### Activity:
All the data beneath this line is to be reproduced exactly.
[Record extracts]
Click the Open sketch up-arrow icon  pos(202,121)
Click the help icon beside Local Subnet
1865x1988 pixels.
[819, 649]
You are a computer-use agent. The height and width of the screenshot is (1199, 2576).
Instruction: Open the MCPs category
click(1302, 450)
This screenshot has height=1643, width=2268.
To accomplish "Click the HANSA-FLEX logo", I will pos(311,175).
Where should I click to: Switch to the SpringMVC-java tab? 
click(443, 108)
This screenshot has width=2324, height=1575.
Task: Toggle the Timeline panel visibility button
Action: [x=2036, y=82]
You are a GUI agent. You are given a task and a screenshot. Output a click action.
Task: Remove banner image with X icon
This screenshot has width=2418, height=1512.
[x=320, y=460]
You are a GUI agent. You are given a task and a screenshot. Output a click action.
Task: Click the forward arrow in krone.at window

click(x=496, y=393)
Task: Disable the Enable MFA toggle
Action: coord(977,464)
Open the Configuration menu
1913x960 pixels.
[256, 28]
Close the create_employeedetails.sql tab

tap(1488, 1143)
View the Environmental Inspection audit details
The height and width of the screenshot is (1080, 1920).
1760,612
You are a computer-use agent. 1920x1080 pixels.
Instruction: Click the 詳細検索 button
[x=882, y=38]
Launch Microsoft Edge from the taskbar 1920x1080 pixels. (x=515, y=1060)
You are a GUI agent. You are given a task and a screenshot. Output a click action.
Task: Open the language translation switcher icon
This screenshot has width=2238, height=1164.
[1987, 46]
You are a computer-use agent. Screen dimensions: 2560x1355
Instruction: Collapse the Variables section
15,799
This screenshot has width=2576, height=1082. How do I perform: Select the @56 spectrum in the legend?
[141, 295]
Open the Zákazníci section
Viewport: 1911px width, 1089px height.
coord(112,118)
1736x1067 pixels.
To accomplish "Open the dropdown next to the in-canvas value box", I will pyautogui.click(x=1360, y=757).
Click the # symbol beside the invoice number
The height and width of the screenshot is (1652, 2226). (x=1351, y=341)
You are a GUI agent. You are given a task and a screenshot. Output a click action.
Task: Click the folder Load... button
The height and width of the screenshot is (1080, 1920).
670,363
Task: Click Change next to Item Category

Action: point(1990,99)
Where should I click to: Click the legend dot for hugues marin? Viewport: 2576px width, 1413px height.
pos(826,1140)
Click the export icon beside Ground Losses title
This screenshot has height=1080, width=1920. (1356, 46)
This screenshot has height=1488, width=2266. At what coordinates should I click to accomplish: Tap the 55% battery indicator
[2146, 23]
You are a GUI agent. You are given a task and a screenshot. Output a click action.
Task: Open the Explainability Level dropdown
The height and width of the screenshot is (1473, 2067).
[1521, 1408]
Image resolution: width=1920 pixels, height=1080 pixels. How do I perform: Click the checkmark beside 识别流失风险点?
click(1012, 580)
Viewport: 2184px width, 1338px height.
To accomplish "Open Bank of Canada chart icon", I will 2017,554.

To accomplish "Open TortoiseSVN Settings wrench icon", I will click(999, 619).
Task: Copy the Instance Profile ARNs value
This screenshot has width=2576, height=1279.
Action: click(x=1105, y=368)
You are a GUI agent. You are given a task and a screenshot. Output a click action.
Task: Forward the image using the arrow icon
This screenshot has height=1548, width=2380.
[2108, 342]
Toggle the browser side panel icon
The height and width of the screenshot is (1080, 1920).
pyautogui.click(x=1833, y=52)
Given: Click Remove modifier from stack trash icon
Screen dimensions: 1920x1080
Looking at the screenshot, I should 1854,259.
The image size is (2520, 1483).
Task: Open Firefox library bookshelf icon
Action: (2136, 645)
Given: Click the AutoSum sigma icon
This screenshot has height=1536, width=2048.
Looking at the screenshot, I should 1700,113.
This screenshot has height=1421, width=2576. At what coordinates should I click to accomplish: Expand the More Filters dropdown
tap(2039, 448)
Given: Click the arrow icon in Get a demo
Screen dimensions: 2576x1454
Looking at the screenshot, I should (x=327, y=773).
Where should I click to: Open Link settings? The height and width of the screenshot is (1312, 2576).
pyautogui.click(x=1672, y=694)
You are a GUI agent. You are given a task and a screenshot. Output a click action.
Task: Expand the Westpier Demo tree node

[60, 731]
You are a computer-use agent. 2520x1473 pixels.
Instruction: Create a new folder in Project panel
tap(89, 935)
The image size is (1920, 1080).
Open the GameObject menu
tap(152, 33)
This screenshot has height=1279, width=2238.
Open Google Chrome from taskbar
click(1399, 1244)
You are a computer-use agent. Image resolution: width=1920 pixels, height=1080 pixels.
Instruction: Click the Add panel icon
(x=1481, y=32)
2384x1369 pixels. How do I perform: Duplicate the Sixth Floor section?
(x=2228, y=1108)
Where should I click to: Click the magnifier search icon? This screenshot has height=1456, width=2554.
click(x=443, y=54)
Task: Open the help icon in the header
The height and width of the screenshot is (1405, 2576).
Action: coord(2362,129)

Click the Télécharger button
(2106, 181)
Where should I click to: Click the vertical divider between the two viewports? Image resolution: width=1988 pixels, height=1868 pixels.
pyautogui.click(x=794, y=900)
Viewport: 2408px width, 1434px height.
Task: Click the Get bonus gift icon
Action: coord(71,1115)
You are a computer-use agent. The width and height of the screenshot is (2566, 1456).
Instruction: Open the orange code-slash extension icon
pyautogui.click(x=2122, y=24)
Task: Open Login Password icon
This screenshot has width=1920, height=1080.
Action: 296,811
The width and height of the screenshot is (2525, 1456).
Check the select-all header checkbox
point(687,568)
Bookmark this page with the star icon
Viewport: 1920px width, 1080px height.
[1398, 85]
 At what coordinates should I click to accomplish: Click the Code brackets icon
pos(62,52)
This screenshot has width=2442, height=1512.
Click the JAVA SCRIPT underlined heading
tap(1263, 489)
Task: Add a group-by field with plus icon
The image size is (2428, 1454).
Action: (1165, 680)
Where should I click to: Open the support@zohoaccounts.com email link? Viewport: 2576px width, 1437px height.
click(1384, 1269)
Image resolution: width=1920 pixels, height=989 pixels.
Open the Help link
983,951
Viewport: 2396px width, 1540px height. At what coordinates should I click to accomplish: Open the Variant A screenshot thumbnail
[/Record extracts]
### The answer:
Click the Open sketch up-arrow icon  pos(202,121)
Click the help icon beside Local Subnet
1865x1988 pixels.
[819, 649]
You are a computer-use agent. The height and width of the screenshot is (1199, 2576).
Instruction: Open the MCPs category
click(1302, 450)
This screenshot has height=1643, width=2268.
To accomplish "Click the HANSA-FLEX logo", I will pos(311,175).
Where should I click to: Switch to the SpringMVC-java tab? 
click(443, 108)
This screenshot has width=2324, height=1575.
Task: Toggle the Timeline panel visibility button
Action: [x=2036, y=82]
You are a GUI agent. You are given a task and a screenshot. Output a click action.
Task: Remove banner image with X icon
This screenshot has width=2418, height=1512.
[x=320, y=460]
You are a GUI agent. You are given a task and a screenshot. Output a click action.
Task: Click the forward arrow in krone.at window

click(x=496, y=393)
Task: Disable the Enable MFA toggle
Action: coord(977,464)
Open the Configuration menu
1913x960 pixels.
[256, 28]
Close the create_employeedetails.sql tab

tap(1488, 1143)
View the Environmental Inspection audit details
The height and width of the screenshot is (1080, 1920).
1760,612
You are a computer-use agent. 1920x1080 pixels.
Instruction: Click the 詳細検索 button
[x=882, y=38]
Launch Microsoft Edge from the taskbar 1920x1080 pixels. (x=515, y=1060)
You are a GUI agent. You are given a task and a screenshot. Output a click action.
Task: Open the language translation switcher icon
This screenshot has width=2238, height=1164.
[1987, 46]
You are a computer-use agent. Screen dimensions: 2560x1355
Instruction: Collapse the Variables section
15,799
This screenshot has width=2576, height=1082. How do I perform: Select the @56 spectrum in the legend?
[141, 295]
Open the Zákazníci section
Viewport: 1911px width, 1089px height.
coord(112,118)
1736x1067 pixels.
To accomplish "Open the dropdown next to the in-canvas value box", I will pyautogui.click(x=1360, y=757).
Click the # symbol beside the invoice number
The height and width of the screenshot is (1652, 2226). (x=1351, y=341)
You are a GUI agent. You are given a task and a screenshot. Output a click action.
Task: Click the folder Load... button
The height and width of the screenshot is (1080, 1920).
670,363
Task: Click Change next to Item Category

Action: point(1990,99)
Where should I click to: Click the legend dot for hugues marin? Viewport: 2576px width, 1413px height.
pos(826,1140)
Click the export icon beside Ground Losses title
This screenshot has height=1080, width=1920. (1356, 46)
This screenshot has height=1488, width=2266. At what coordinates should I click to accomplish: Tap the 55% battery indicator
[2146, 23]
You are a GUI agent. You are given a task and a screenshot. Output a click action.
Task: Open the Explainability Level dropdown
The height and width of the screenshot is (1473, 2067).
[1521, 1408]
Image resolution: width=1920 pixels, height=1080 pixels. How do I perform: Click the checkmark beside 识别流失风险点?
click(1012, 580)
Viewport: 2184px width, 1338px height.
To accomplish "Open Bank of Canada chart icon", I will 2017,554.

To accomplish "Open TortoiseSVN Settings wrench icon", I will click(999, 619).
Task: Copy the Instance Profile ARNs value
This screenshot has width=2576, height=1279.
Action: click(x=1105, y=368)
You are a GUI agent. You are given a task and a screenshot. Output a click action.
Task: Forward the image using the arrow icon
This screenshot has height=1548, width=2380.
[2108, 342]
Toggle the browser side panel icon
The height and width of the screenshot is (1080, 1920).
pyautogui.click(x=1833, y=52)
Given: Click Remove modifier from stack trash icon
Screen dimensions: 1920x1080
Looking at the screenshot, I should 1854,259.
The image size is (2520, 1483).
Task: Open Firefox library bookshelf icon
Action: (2136, 645)
Given: Click the AutoSum sigma icon
This screenshot has height=1536, width=2048.
Looking at the screenshot, I should 1700,113.
This screenshot has height=1421, width=2576. At what coordinates should I click to accomplish: Expand the More Filters dropdown
tap(2039, 448)
Given: Click the arrow icon in Get a demo
Screen dimensions: 2576x1454
Looking at the screenshot, I should (x=327, y=773).
Where should I click to: Open Link settings? The height and width of the screenshot is (1312, 2576).
pyautogui.click(x=1672, y=694)
You are a GUI agent. You are given a task and a screenshot. Output a click action.
Task: Expand the Westpier Demo tree node

[60, 731]
You are a computer-use agent. 2520x1473 pixels.
Instruction: Create a new folder in Project panel
tap(89, 935)
The image size is (1920, 1080).
Open the GameObject menu
tap(152, 33)
This screenshot has height=1279, width=2238.
Open Google Chrome from taskbar
click(1399, 1244)
You are a computer-use agent. Image resolution: width=1920 pixels, height=1080 pixels.
Instruction: Click the Add panel icon
(x=1481, y=32)
2384x1369 pixels. How do I perform: Duplicate the Sixth Floor section?
(x=2228, y=1108)
Where should I click to: Click the magnifier search icon? This screenshot has height=1456, width=2554.
click(x=443, y=54)
Task: Open the help icon in the header
The height and width of the screenshot is (1405, 2576).
Action: coord(2362,129)

Click the Télécharger button
(2106, 181)
Where should I click to: Click the vertical divider between the two viewports? Image resolution: width=1988 pixels, height=1868 pixels.
pyautogui.click(x=794, y=900)
Viewport: 2408px width, 1434px height.
Task: Click the Get bonus gift icon
Action: coord(71,1115)
You are a computer-use agent. The width and height of the screenshot is (2566, 1456).
Instruction: Open the orange code-slash extension icon
pyautogui.click(x=2122, y=24)
Task: Open Login Password icon
This screenshot has width=1920, height=1080.
Action: 296,811
The width and height of the screenshot is (2525, 1456).
Check the select-all header checkbox
point(687,568)
Bookmark this page with the star icon
Viewport: 1920px width, 1080px height.
[1398, 85]
 At what coordinates should I click to accomplish: Click the Code brackets icon
pos(62,52)
This screenshot has width=2442, height=1512.
Click the JAVA SCRIPT underlined heading
tap(1263, 489)
Task: Add a group-by field with plus icon
The image size is (2428, 1454).
Action: (1165, 680)
Where should I click to: Open the support@zohoaccounts.com email link? Viewport: 2576px width, 1437px height.
click(1384, 1269)
Image resolution: width=1920 pixels, height=989 pixels.
Open the Help link
983,951
Viewport: 2396px width, 1540px height. At what coordinates should I click to accomplish: Open the Variant A screenshot thumbnail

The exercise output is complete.